Die Ursache dafür ist der Baumwollpreis. Er sank 2012 von außergewöhnlich hohen 3200 sambischen Kwacha pro Kilo auf die Hälfte. Zugleich wurden Dünger, Saatgut und Pestizide teurer. Die Baumwollgesellschaft finanziert diese Betriebsmittel vor und zieht die Kosten vom Erlös für die Ernte wieder ab – dabei machten viele Vertragsbauern 2012 und 2013 einen schlechten Schnitt. In Ostafrika federt, anders als in westafrikanischen Baumwollländern, kein staatlicher Mechanismus die Preisschwankungen ab. Viele Farmer gingen wutentbrannt auf die Straße.

Aus Kleinbauern sollen kommerziell denkende Landwirte werden

Dass auch Bauern, die bei CmiA mitmachen, im Auf und Ab der Baumwollbörsen gefangen bleiben, ist bedingt durch das System. Die Nachfrage-Allianz der Konzerne finanziert ihnen keine verlässliche Prämie, so wie es Fair-Trade-Initiativen tun. Das Einkommen soll allein durch die größere Produktivität steigen. Doch der Mengenzuwachs kann die Anfangsinvestitionen und die harte Arbeit oft nicht ausgleichen, wenn die Preise in den Keller gehen. Da umgekehrt die Rohstoffe auch nicht zu teuer werden sollen, bleiben die Perspektiven für die Bauern ungewiss.

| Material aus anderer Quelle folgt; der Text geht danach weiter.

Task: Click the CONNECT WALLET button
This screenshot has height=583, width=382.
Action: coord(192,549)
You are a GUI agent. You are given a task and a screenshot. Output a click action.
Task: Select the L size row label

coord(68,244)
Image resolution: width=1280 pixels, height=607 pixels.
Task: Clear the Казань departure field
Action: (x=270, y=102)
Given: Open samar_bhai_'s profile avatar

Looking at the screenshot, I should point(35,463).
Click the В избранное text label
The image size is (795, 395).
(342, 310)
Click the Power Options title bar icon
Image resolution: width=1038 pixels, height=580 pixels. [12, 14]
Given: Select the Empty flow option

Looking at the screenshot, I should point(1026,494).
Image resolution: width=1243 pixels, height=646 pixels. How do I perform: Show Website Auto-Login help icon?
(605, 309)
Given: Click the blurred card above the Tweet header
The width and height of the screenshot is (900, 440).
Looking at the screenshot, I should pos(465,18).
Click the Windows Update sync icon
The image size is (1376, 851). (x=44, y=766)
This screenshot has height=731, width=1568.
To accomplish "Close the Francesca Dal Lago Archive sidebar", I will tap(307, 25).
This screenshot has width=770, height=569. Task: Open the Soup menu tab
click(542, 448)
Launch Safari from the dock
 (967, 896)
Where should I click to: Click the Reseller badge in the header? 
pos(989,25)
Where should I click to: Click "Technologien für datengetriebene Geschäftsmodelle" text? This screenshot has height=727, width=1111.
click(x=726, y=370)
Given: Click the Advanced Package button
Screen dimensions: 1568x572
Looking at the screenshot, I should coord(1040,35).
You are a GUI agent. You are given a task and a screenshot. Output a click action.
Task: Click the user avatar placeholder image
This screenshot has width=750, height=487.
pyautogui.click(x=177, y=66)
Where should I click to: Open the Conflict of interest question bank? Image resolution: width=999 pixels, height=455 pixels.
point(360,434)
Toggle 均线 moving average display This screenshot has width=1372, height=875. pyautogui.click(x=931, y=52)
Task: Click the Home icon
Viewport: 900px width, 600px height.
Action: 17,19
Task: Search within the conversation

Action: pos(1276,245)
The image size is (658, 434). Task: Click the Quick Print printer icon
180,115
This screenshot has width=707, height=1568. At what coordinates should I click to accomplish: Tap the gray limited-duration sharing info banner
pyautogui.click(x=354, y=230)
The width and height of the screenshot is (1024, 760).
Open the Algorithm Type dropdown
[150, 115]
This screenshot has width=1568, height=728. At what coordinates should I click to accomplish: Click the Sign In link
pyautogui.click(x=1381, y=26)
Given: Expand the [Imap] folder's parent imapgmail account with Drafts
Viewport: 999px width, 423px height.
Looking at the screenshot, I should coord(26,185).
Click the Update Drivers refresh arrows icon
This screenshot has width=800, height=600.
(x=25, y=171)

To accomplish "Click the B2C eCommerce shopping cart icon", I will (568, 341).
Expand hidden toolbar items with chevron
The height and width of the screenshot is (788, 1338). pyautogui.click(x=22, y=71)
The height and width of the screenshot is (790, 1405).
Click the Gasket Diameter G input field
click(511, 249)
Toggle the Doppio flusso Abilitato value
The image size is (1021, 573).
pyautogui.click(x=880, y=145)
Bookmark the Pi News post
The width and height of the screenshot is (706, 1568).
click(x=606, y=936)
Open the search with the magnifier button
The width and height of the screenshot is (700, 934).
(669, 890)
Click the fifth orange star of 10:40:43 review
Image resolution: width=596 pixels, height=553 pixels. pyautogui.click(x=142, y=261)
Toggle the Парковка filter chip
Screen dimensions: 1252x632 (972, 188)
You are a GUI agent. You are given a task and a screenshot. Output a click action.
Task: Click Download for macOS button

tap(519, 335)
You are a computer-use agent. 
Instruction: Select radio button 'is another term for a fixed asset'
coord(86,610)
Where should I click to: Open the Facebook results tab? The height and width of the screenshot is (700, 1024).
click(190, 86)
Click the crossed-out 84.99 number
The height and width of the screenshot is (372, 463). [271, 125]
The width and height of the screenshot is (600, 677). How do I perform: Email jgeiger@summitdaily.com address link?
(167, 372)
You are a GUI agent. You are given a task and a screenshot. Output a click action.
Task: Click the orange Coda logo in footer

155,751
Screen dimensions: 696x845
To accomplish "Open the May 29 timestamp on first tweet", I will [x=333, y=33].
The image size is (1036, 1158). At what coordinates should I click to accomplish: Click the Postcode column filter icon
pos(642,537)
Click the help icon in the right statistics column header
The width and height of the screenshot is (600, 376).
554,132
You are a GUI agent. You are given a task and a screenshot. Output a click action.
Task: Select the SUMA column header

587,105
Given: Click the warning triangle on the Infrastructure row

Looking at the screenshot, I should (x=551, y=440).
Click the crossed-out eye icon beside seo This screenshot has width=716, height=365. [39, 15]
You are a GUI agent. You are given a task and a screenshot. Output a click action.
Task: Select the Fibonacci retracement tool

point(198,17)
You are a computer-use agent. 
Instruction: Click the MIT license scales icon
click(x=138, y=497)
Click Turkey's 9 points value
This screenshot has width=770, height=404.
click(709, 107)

Eine Lösung sehen die Initiatoren von CmiA in sogenannten Farmer Business Schools. Noch mehr Training soll Interessenten Möglichkeiten nahe bringen, wie sie schlechte Baumwolljahre besser überstehen. Unter dem Mangobaum in Veni oder im Schulhaus ihrer Kinder im Dorf Lundazi lernen die Farmer, wie man Konten und Bücher führt, aktuelle Preisentwicklungen vorwegnimmt und seine Feldfrüchte diversifiziert, um von der Baumwolle unabhängiger zu werden. Mais und Soja etwa sind nicht nur gut für die Fruchtfolge, sie bringen zurzeit auch gutes Geld. Die Hühnerfarmen, die die wachsende urbane Mittelschicht in Lusaka oder Chipata mit Eiern und Fleisch versorgen, brauchen Futtermittel. "Aus Subsistenzbauern sollen kommerziell denkende Landwirte werden", sagt Emmanuel Mbewe.

John Lungo zum Beispiel hat das geschafft. Die Bauernschläue ist ihm ins Gesicht geschrieben. Im Blaumann lenkt der zierliche, aber zähe Bauer einen knallroten Traktor durch die Feldflur. Solche Zugmaschinen finanziert das CmiA-Projekt erfolgreichen Vertragspartnern vor. Sie dienen nicht nur als mechanische Hilfe, sondern auch als Einnahmequelle, weil man sie an die Nachbarn vermieten kann. Die Geschäfte liefen so gut, sagt John Lungo, dass er schon den zweiten Trecker leasen wolle und nach einem weiteren Stück Land Ausschau halte. Zehn Hektar bewirtschafte er bereits zusammen mit seinen Söhnen, "und meine Arbeit ist jetzt viel interessanter".

Die Förderer haben durchaus auch eigene Interessen

All das läuft auf größere Betriebe hinaus, auf einen allmählichen Strukturwandel. Wachse oder weiche, ähnlich wie in Europa. Einige Nichtregierungsorganisationen kritisieren deshalb, dass CmiA weniger den armen Familienbetrieben nütze als vielmehr den Cleveren, die ohnehin bessere Startchancen hätten. Außerdem würden die Bauern zu sehr auf die Produktion für den Export eingeschworen statt darauf, Nahrung für lokale Märkte in neuer Vielfalt zu erzeugen. Baumwollgesellschaften und Textilindustrie spannten freie Bauern für ihre eigenen Interessen ein.

Dass Cotton made in Africa uneigennützig helfe, behaupten allerdings auch die Initiatoren nicht. Ihr Schlagwort lautet Win-win. Cargill und Co. wollen bewusst Vertragsbauern an ihre Unternehmen binden. Denn wenn der Preis zu niedrig ist, dann pflanzen viele sambische Bauern auch mal ein Jahr lang gar keine Baumwolle an. Oder sie lassen sich erst das Saatgut vorfinanzieren und gehen dann fremd bei anderen Aufkäufern. "Piraten" nennt Emmanuel Mbewe solche Konkurrenten.

Die großen Textilfirmen in Europa und den USA wollen mit ihrer Entwicklungsarbeit in Afrika auch ihre Ressourcenbasis erweitern. Weltweit steigt die Nachfrage nach der wichtigsten Faser, erst recht nach solcher, die umweltverträglich produziert wurde. Aber die Ernten sind wegen des Klimawandels fast überall unberechenbar geworden. Da ergibt es Sinn für die Unternehmen, sich breiter abzustützen und sich Bezugsquellen in Afrika zu erschließen.